Les articles défilent. Je me dis qu'il faut absolument que je poursuive la lecture de mon bouquin sur l'essor incontrôlé de l'intelligence artificielle sans oublier d'aller promener le chien avant qu'il pleuve... Prévoir l'avenir et faire pisser ses animaux domestiques constituent deux activités essentielles.

Retour aux articles.

En France, un garde des sceaux se présente devant la justice sans avoir avoir eu la politesse de démissionner. Il y a cette marche contre l'antisémitisme faisant fi des barrières politiques mais qui, déjà, divise (elle sera sans président et loin, au final, d'être la vitrine d'un pays riche de ses métissages).

Ici je lis la honte ressentie par d'anciens harceleurs scolaires aujourd'hui adultes. On me parle aussi des bombes carbone et des laboratoires de Fentanyl mexicains dont l'argent ira blanchir dans les hautes tours de Dubaï. Du projet de création d'une nouvelle autorité de sûreté nucléaire. Du Prince Harry ferraillant vaillamment contre les publications malodorantes des tabloïds britanniques. Des Géorgiens qui célèbrent le rapprochement avec l'union européenne et enfin de la fin de la grève des acteurs à Hollywood après 4 mois de conflit.

Une info qui me fait retourner aux contes et aux images.

Je bascule, donc, sur vidéos, sites et blogs cinoche.

Je découvre la bande-annonce prometteuse de Masters of the Air, la nouvelle série hommage aux soldats de la seconde guerre mondiale produite par Spielberg après les superbes Band of Brothers et The Pacific. C'est tout joli mais la sensation de déjà-vu s'impose et les effets numériques creusent la distance avec l'effet de réalité des deux premiers opus.

Encore un article sur Christopher Nolan dépeint comme  un des derniers résistants du grand écran face à la logique du streaming et des plateformes. Noble combat perdu d'avance. La preuve avec cet article sur Disney. En difficulté, l'empire centenaire du divertissement aujourd'hui vacillant pourrait vendre quelques films et séries à Netflix. La révolution est plus qu'en marche, nous la consommons toutes et tous avec abandon. The Killer, Napoleon, Maestro le grand cinéma populaire qui attise  ma curiosité est aujourd'hui produit par les plateformes.

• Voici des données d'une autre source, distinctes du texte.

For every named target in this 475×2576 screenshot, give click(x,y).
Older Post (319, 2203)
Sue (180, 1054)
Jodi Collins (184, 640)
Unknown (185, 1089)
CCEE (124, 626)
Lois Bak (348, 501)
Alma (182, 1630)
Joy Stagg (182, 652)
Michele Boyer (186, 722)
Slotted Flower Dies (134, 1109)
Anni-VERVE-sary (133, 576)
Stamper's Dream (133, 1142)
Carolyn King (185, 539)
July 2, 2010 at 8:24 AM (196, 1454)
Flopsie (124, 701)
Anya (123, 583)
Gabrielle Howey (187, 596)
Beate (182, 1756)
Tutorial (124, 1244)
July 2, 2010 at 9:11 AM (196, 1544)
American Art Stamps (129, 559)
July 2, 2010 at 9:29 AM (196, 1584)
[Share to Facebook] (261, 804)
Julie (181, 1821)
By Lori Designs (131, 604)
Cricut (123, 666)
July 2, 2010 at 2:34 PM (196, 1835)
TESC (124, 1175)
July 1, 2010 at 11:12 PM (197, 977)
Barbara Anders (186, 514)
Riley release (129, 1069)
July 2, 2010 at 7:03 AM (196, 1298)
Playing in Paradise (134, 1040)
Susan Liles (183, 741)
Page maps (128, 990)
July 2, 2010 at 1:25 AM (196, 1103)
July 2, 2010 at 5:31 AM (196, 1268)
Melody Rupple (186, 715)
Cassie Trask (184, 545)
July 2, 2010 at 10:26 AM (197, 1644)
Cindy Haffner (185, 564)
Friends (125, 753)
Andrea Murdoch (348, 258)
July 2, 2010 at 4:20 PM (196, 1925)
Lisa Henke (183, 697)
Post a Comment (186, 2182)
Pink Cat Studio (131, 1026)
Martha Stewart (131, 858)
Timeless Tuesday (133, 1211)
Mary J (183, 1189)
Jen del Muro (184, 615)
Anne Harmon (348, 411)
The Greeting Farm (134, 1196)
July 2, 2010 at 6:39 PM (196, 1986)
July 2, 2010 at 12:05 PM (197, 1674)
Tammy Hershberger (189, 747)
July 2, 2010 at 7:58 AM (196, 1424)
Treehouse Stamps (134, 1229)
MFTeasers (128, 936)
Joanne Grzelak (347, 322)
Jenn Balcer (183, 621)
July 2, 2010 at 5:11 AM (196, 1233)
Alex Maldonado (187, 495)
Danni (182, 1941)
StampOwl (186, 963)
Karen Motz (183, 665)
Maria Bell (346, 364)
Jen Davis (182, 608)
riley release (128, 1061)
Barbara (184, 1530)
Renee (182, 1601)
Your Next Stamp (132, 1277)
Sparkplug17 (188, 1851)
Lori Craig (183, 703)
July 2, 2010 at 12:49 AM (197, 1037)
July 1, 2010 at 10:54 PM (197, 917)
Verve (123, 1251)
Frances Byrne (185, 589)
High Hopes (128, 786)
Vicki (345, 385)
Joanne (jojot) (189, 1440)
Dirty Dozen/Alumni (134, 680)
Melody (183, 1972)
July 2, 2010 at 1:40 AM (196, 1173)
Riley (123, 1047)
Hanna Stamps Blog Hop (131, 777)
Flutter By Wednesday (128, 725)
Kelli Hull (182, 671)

Restent quelques sursauts du monde ancien. Je termine d'ailleurs de surfer sur cette nouvelle : le nouveau Miyasaki, Le Garçon et le Héron, s'est installé en tête du box-office France avec plus de 700 000 entrées pour sa première semaine en salles.

Et si Jean Pierre Siméon avait raison? 

La poésie sauvera le monde.

Un court instant

 

 

 

Un court instant

 

 

Un court instant,

c'est le temps de présence de l'humanité sur notre planète depuis sa création.

Mais la poésie a toujours été.

 

Le monde d'avant l'homme condensait le poème ultime.

 Le monde d'après l'homme condensera le poème ultime.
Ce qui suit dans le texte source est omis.